In May 2008, nine of Terry’s former allies issued a news release criticizing his “unbiblical lawsuit” against Newman. They accused him of abandoning Operation Rescue’s leadership, of “continued negative lifestyle choices” and “misuse and lack of accountability with respect to hundreds of thousands of dollars in donations to the pro-life community.”
Terry denies any improprieties.
His former allies have also knocked what they consider his drifting attention -- an assertion Terry calls ludicrous -- while Newman’s focus on abortion, they say, has never wavered.
Over the last decade, Terry has been a radio talk show host, a Nashville recording artist and a student -- returning to college in New York to study Islam in order to battle Islamist extremism.
He spearheaded an effort against the art photographer Jock Sturges, whose nude photos of adolescents he considers “child pornography.” He fought against stem cell research and gay marriage and, in 2006, ran unsuccessfully for the Florida Senate.
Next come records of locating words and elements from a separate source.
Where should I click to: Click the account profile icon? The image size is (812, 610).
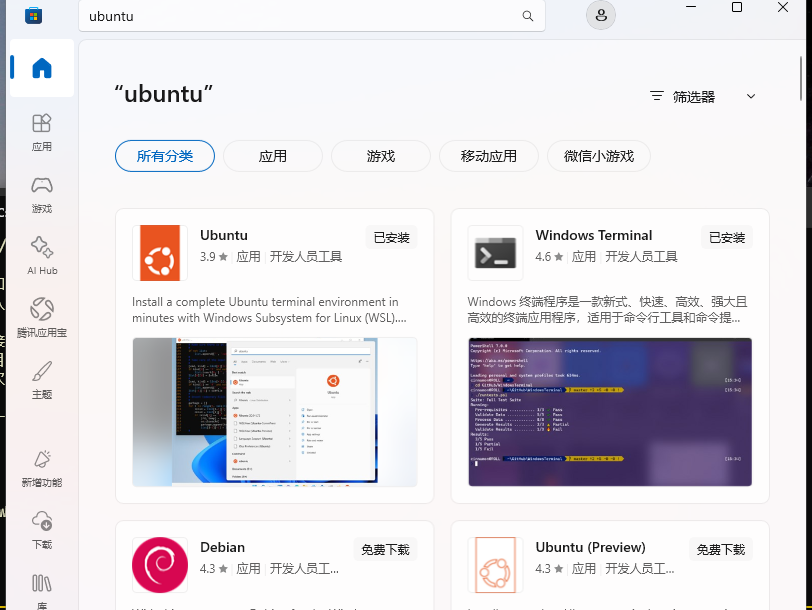(x=600, y=15)
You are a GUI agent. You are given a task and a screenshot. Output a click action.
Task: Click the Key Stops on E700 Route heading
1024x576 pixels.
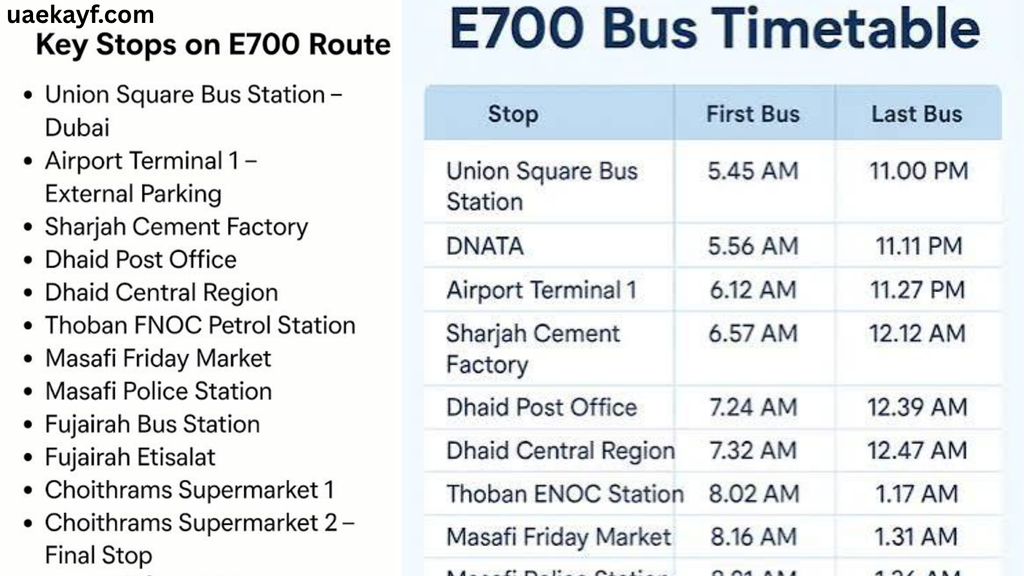coord(213,45)
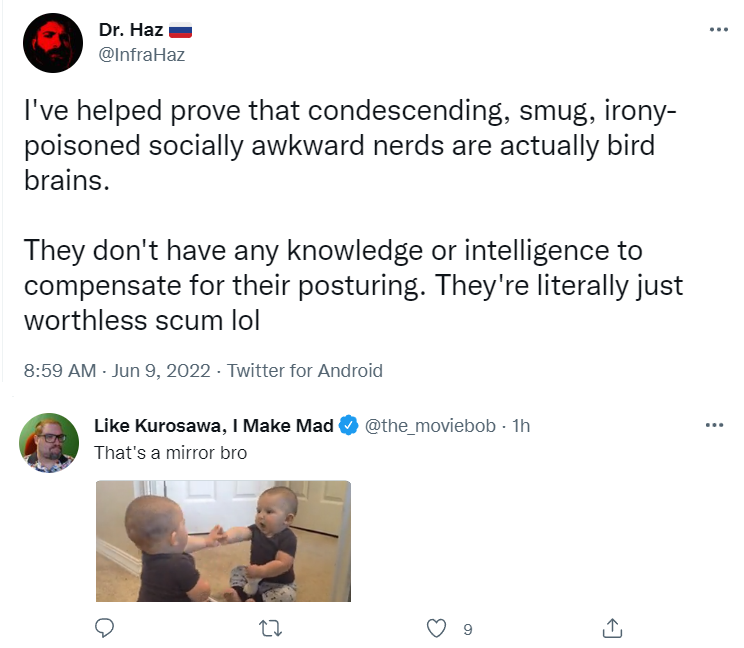
Task: Open the babies-at-mirror GIF thumbnail
Action: 223,541
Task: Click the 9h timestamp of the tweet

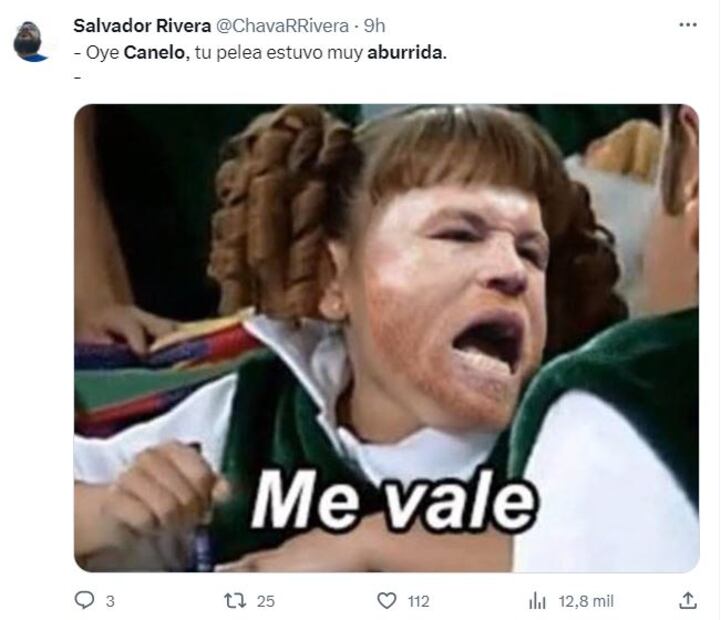Action: point(374,26)
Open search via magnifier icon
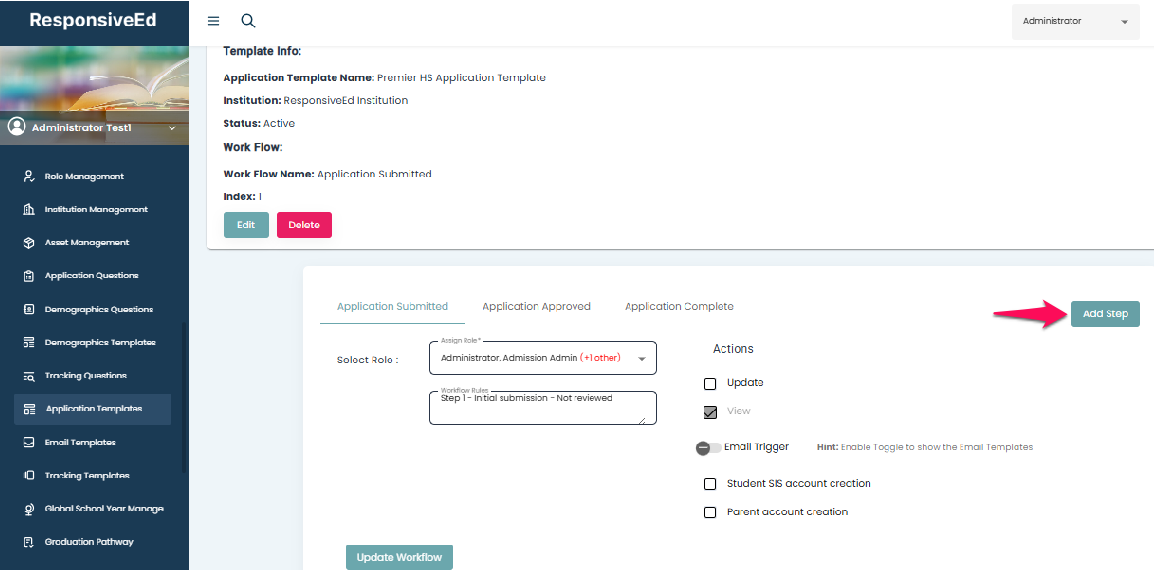The height and width of the screenshot is (572, 1156). tap(248, 21)
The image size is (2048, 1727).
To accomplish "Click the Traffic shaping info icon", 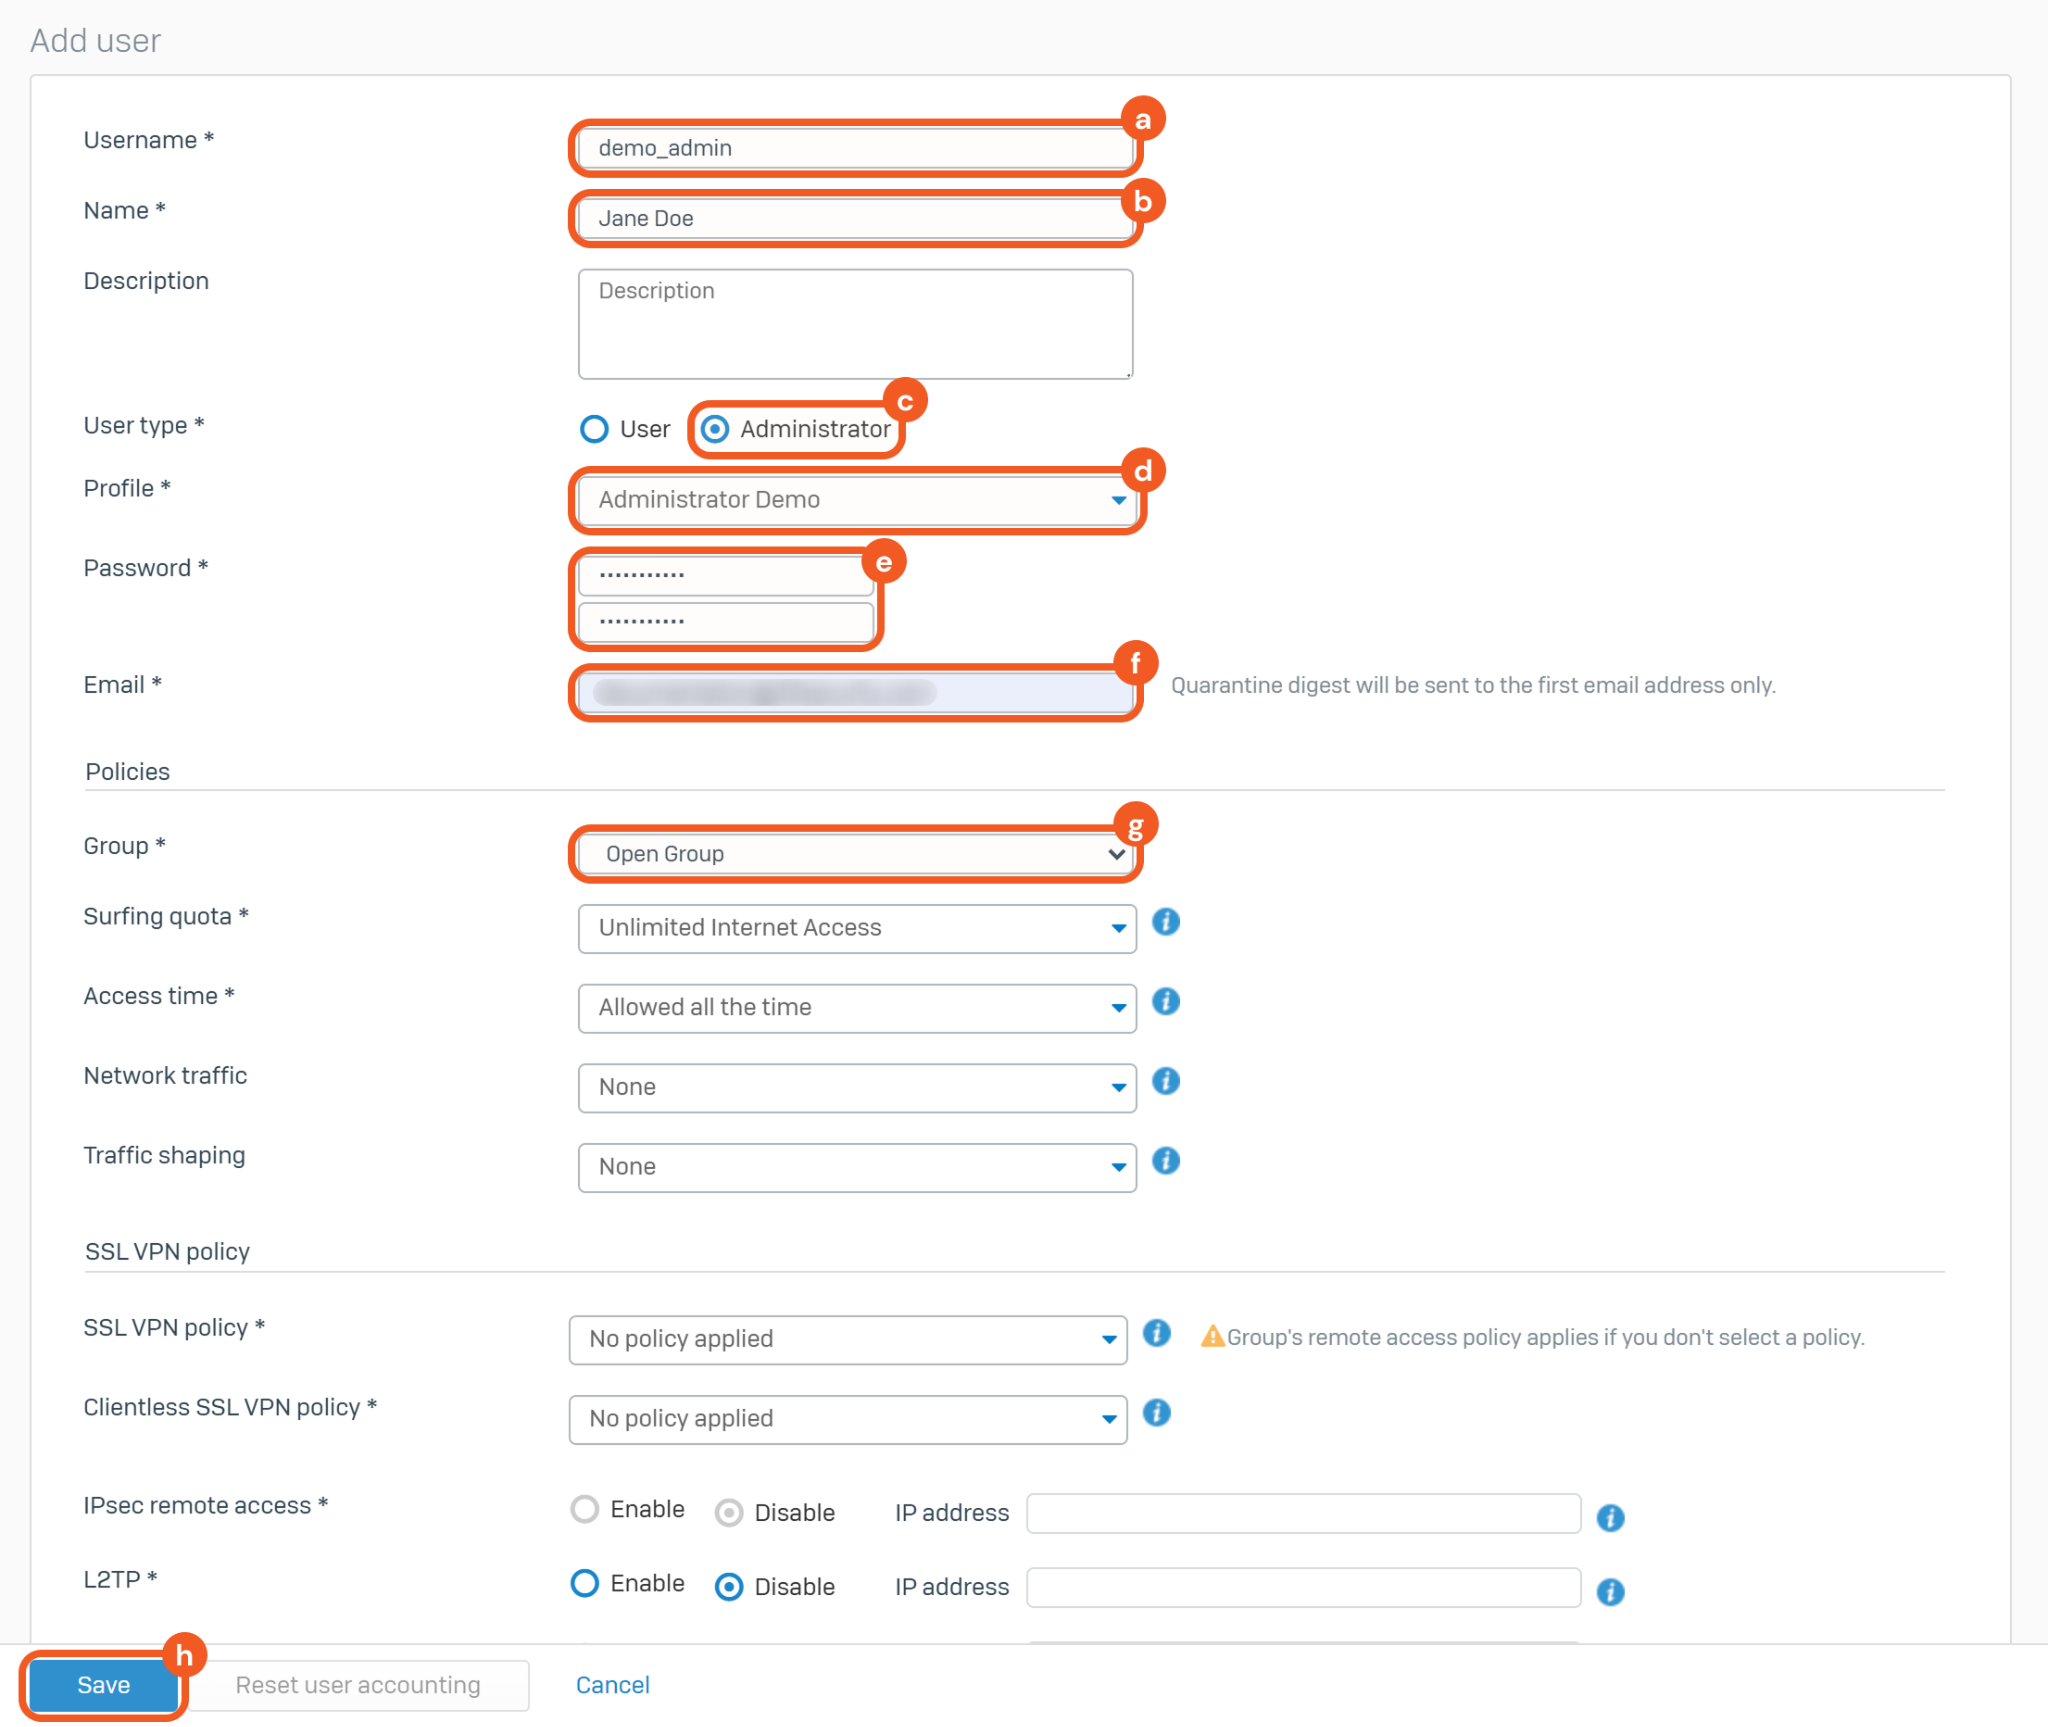I will pyautogui.click(x=1165, y=1161).
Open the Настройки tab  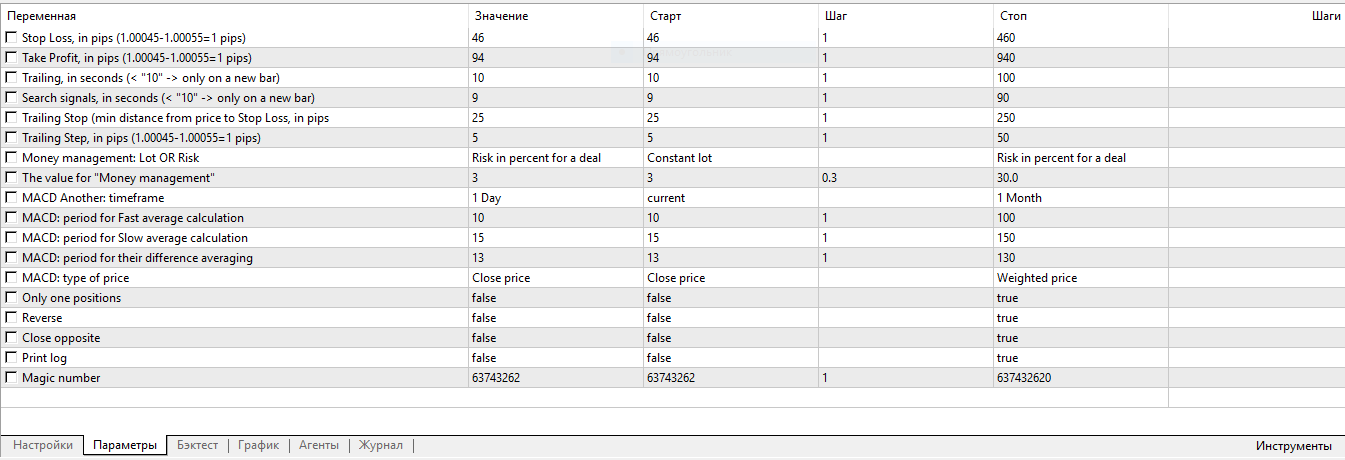43,446
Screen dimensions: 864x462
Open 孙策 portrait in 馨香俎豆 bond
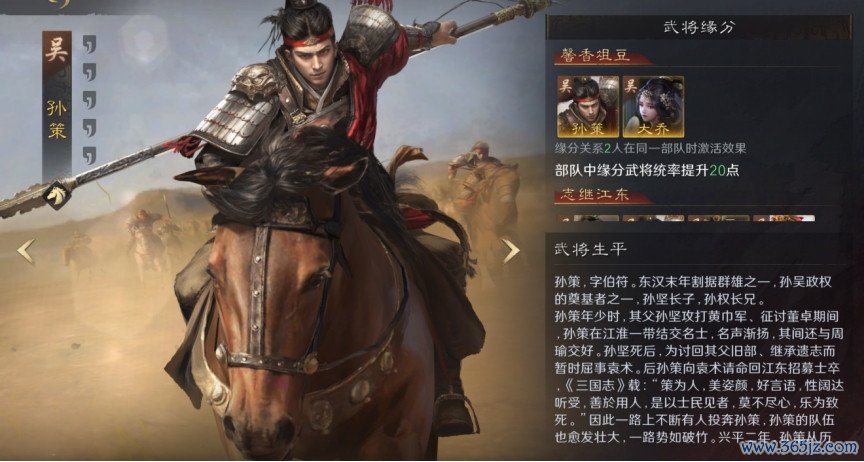click(587, 107)
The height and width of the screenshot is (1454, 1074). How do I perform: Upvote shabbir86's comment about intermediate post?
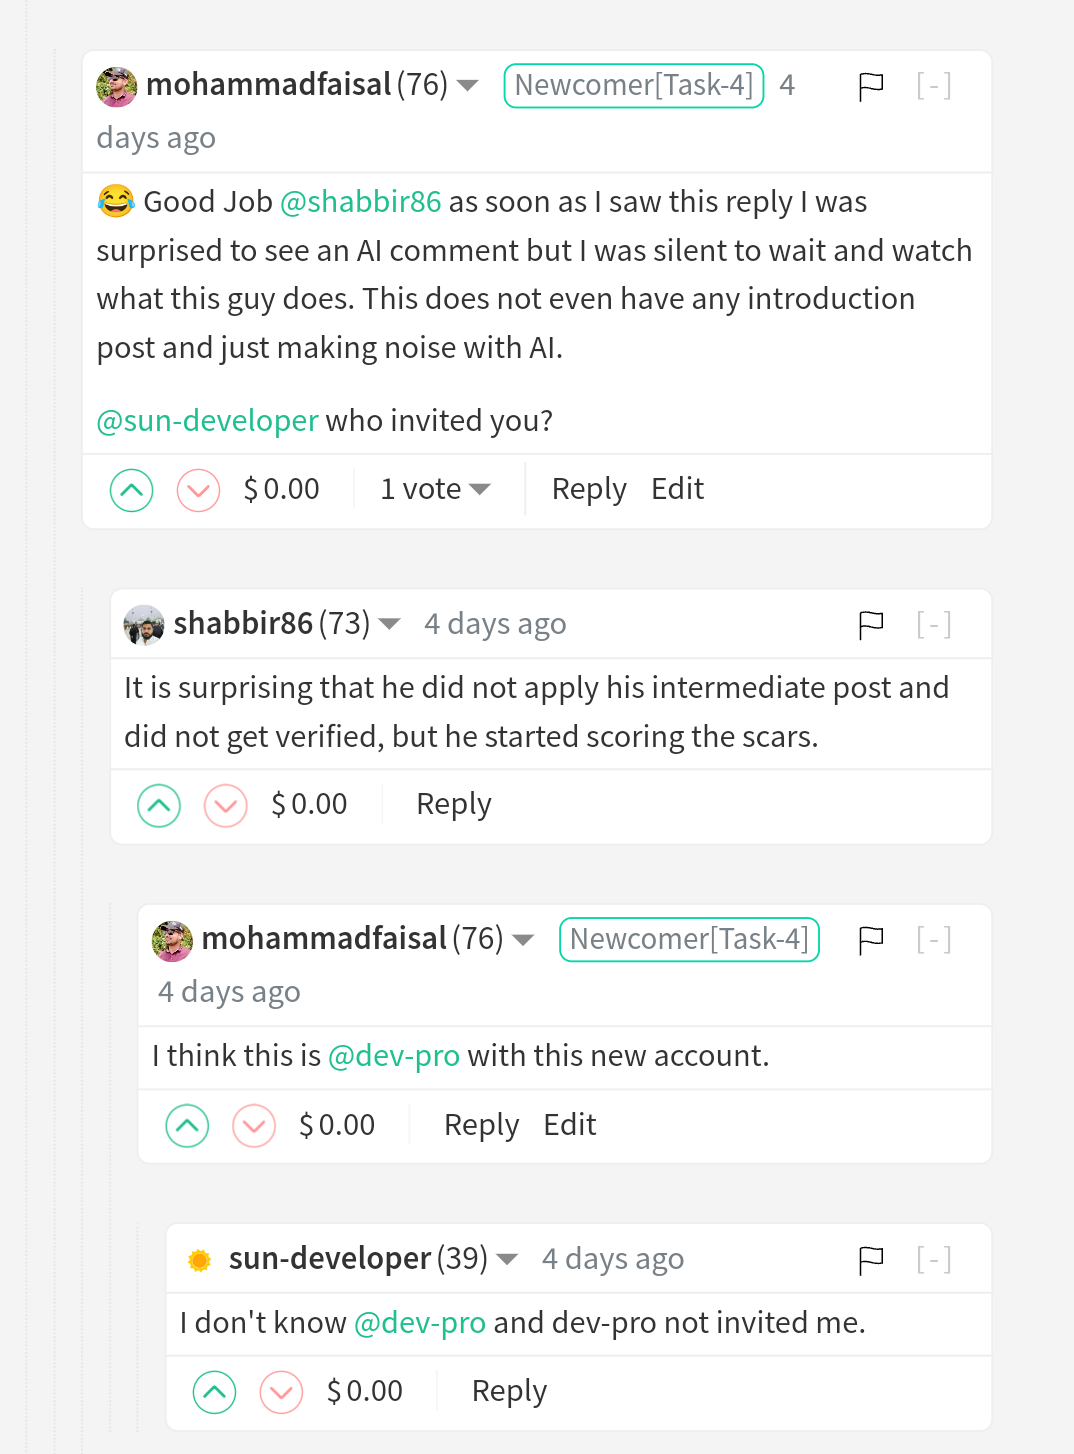click(x=159, y=806)
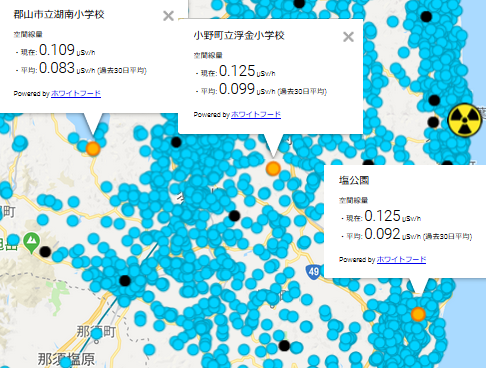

He also did stints as spokesman for the family of Terri Schiavo, the comatose Florida woman who was the subject of a galvanizing legal battle until she died in 2005.
“You would never have heard of Terri Schiavo if it wasn’t for me,” said Terry.
Newman pioneered the use of “truth trucks” -- vehicles adorned with huge photos of bloody, aborted fetal parts aimed at creating visceral opposition to the procedure.
In 2002, Newman moved from California to Wichita with the goal of putting Dr. George Tiller out of business through relentless harassment.
In May, Tiller was shot to death at his church, where Operation Rescue adherents had picketed in the past. The man who has been charged in Tiller’s slaying, Scott Roeder, told the Kansas City Star in a jailhouse interview that he had donated money to Operation Rescue.
Newman has condemned such violence and tried to distance himself from Roeder while vilifying Terry, who announced in the wake of the killing that Tiller was a “mass murderer” and “every bit as vile as the Nazi war criminals.”
Some antiabortion activists have tried to get Terry and Newman to meet with a mediator, but the efforts have failed.
“It would take some real humility,” said Missy Smith, a Washington antiabortion activist who has tried to bring the two together. “These are two strong-willed men, both of them very talented.”
John L. Welch, a Cambridge, Mass., trademark attorney who does not know either man, said that opponents in trademark disputes usually reach some agreement because the legal process can take several years.
But, he said, “I doubt this one will be settled. This one looks like a personal vendetta.”